Sebentar. Halaman rumahku kosong, tapi ada yang terasa janggal... sepertinya ada yang hilang dari daerah sini...
OH TIDAK, MOTORKU! Aku tadi pagi berangkat sekolah menaiki motorku! Bagaimana bisa aku melupakannya, dan memilih untuk membonceng Jessi tadi? Padahal aku seharian memikirkan tentang jalanan dan kendaraan - bahkan terbawa mimpi!
Aku panik, tidak tahu apakah aku harus memanggil kembali pengemudiku tadi untuk mengambil motorku ke sekolah, atau pasrah saja dan mengambilnya besok. Tanpa berpikir matang, aku mengikuti naluri bodohku untuk menelpon Sena.

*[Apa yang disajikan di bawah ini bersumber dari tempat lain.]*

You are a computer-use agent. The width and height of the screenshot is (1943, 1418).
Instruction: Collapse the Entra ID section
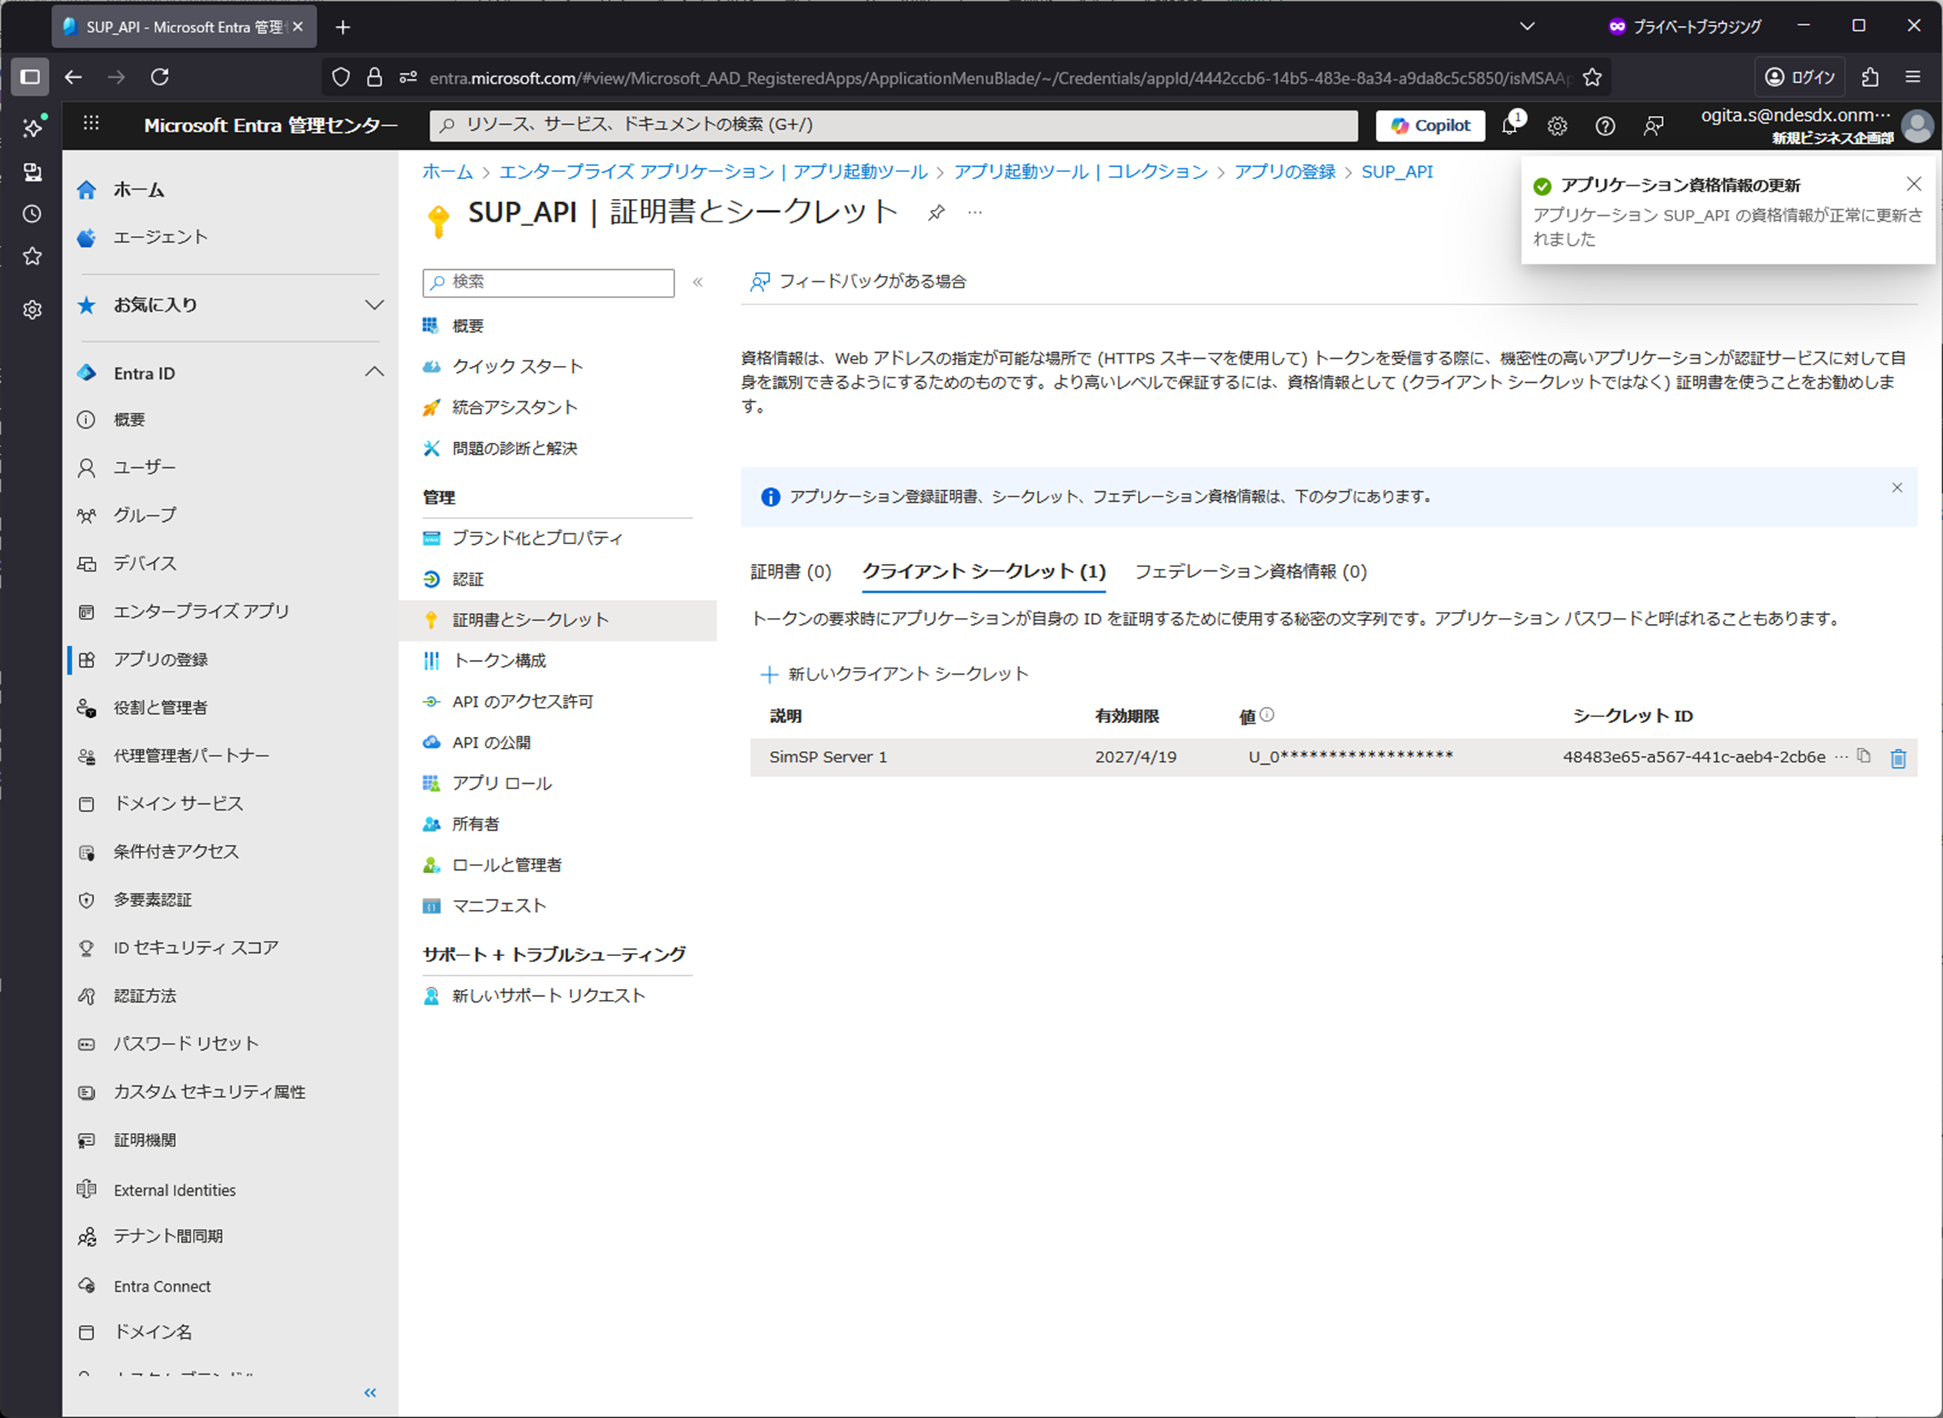(x=374, y=373)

"Halo, Sen- maaf... kamu tahu nggak kalau tadi pagi aku ke sekolah naik motorku?" Aku membuka percakapan dengan sedikit rasa bersalah.

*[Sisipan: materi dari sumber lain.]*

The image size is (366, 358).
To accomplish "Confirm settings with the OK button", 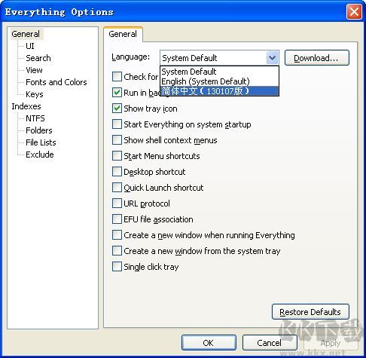I will (x=209, y=343).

"Lho, iya kah, Ndri? Terus, kenapa kamu membonceng Jessi tadi?" Tanya Sena heran.
"Aku juga nggak tahu! Aku sekarang bingung, bagaimana nasib motorku yang kesepian di pojok tempat parkir?"
"Ya sudah, tenang saja, Ndri!" Begitulah kata-kata terakhir Sena sebelum menutup teleponnya.
Tenang dari mana? Apa yang akan dia lakukan setelah ini? Apa yang harus aku lakukan demi motorku? Siapa yang akan bersedia menjadi perahu kecilku saat aku sedang tenggelam seperti ini?
Aku menenangkan diriku sejenak, berbaring di sofa ruang keluarga. Berharap ini semua hanya mimpi. Mustahil - aku berharap motorku secara ajaib sudah ada di depan rumahku saja. Tapi pastinya hal itu tidak bisa terjadi tanpa ada yang mengendarainya - yang seharusnya aku.
"TIIIN! TIIIN!" Hah? Oh, aku tertidur. Dan kembali dibangunkan oleh suara keras. Tapi, suara apa itu tadi?
Aku melihat ke luar jendelaku, dan aku melihat- Rafi? Apa yang sedang dia lakukan di depan rumahku?